▶ [Problem to solve]: Review the material line by line. Identify and copy every line that contains the string "agent".

▶ [Data under study]:

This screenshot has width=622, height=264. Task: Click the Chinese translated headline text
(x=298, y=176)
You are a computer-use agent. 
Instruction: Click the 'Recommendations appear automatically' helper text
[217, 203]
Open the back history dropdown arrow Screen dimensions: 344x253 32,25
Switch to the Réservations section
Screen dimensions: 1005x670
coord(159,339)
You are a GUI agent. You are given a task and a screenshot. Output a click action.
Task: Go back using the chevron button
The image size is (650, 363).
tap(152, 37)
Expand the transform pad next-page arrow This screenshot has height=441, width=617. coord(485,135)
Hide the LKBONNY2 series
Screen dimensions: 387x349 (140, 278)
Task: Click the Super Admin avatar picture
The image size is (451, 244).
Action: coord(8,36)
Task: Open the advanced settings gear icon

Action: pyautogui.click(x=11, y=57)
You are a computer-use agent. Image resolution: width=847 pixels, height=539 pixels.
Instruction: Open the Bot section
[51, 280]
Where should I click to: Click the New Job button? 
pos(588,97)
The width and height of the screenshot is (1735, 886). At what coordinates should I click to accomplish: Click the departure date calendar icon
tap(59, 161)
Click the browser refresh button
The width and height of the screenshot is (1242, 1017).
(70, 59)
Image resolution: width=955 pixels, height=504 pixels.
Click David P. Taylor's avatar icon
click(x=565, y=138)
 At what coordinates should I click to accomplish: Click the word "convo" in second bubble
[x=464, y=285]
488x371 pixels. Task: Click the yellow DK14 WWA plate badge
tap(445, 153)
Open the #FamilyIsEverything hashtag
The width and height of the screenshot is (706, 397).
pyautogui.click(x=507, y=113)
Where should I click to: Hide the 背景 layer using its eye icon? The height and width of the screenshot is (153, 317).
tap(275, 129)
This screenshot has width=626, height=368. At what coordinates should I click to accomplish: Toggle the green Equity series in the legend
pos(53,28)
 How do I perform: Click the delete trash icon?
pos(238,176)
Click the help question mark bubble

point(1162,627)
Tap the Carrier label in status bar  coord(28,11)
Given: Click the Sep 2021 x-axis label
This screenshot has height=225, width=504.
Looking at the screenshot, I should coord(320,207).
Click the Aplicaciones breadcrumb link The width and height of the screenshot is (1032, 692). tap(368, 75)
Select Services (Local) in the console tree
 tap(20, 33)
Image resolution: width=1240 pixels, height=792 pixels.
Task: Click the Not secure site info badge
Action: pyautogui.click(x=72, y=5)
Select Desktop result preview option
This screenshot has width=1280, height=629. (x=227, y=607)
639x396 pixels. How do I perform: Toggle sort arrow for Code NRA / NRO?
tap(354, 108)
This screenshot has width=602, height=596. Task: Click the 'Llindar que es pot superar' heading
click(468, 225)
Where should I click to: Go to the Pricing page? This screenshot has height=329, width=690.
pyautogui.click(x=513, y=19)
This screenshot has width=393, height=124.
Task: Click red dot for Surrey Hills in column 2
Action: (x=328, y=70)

▶ [Solution for this problem]:
You are a computer-use agent. 
You are a GUI agent. You are given a task and a screenshot. Output a click action.
You are a computer-use agent. Image resolution: width=847 pixels, height=539 pixels.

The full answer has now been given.